# Hardcore List Parsing

Ok. you've made it here. We salute you. Below are some tips and trick for you to get started on the non-trivial task of extracting the names of all Marvel and DC characters on Wikipedia.

## Marvel Characters

We will start with the [List of Marvel characters](http://en.wikipedia.org/wiki/List_of_Marvel_Comics_characters). As you can see the list is organized alphabetically. Therefore, you're going to need to do a few things:


1. Use Python to generate a list of the API address all of the relevant pages:  [0-9](https://en.wikipedia.org/wiki/List_of_Marvel_Comics_characters:_0%E2%80%939), [A](https://en.wikipedia.org/wiki/List_of_Marvel_Comics_characters:_A), [B](https://en.wikipedia.org/wiki/List_of_Marvel_Comics_characters:_B), [C](https://en.wikipedia.org/wiki/List_of_Marvel_Comics_characters:_C) and all the way up to [Z](https://en.wikipedia.org/wiki/List_of_Marvel_Comics_characters:_Z).

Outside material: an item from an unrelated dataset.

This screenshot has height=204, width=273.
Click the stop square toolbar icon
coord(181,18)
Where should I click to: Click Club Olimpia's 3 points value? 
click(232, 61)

2. Let's take a look at the [A-page](https://en.wikipedia.org/wiki/List_of_Marvel_Comics_characters:_A). Your task is to extract the information for each character and save it as a **txt** file. See an example [here](https://github.com/SocialComplexityLab/socialgraphs2020/blob/master/files/week4_example_1.png?raw=true) (where red is a character name and blue is the content associated to the character). 
   *  You can also see some of the issues you will have to face - [some characters have *redirections* to the *main articles*](https://github.com/SocialComplexityLab/socialgraphs2020/blob/master/files/week4_example_2.png?raw=true). In that case you should follow a link to the main article and save it's content. Keep in mind that links to **main articles** might be defined as `{{main|link_name}}`, `{{Main article|link_name}}`, `{{Main|link_name}}` and more. Thus, when using regular expressions you should find a way to account for that.
   * Some characters have multiple *main articles*. At the same time, not all *main articles* are relevant. If you take a look at the character named **Aginar**, you can see that the *main article* redirects users to [List of Eternals](https://en.wikipedia.org/wiki/List_of_Eternals) - it is not specific to **Aginar**.
   * Some characters have `#redirects [[link_to_character_page]]` instead of *main articles*
   * There are more *edge* cases and you will have to make a lot of decisions along the way (most of the time, there won't be a *correct* way to handle a case)
   * Of course you won't have time to tackle all of the issues (and we do not expect you to do so) - this is to say that we do not expect you to build a perfect dataset.


3. A couple of extra tips:
    * This is an important point: **Don't get the `html` version of the page**, get the standard [wiki markup](https://en.wikipedia.org/wiki/Help:Wiki_markup) which is what you see when you press "edit" on a wikipedia page.
    * Some pages contain unicode characters, so we recommend you save the files using the [`io.open`](http://stackoverflow.com/questions/5250744/difference-between-open-and-codecs-open-in-python) method with `utf-8` encoding. You can also take a look at `urllib.parse.quote()` - this might be helpfull when encoding the links
    * Store the content of all pages. It's up to you how to do this. One strategy is to use Python's built in `pickle` format. Or you can simply write the content of wiki-pages to text files and store those in a folder on your computer. I'm sure there are other ways. It's crucial that you store them in a way that's easy to access, since we'll use these pages a lot throughout the remainder of the course (so you don't want to retrieve them from wikipedia every time).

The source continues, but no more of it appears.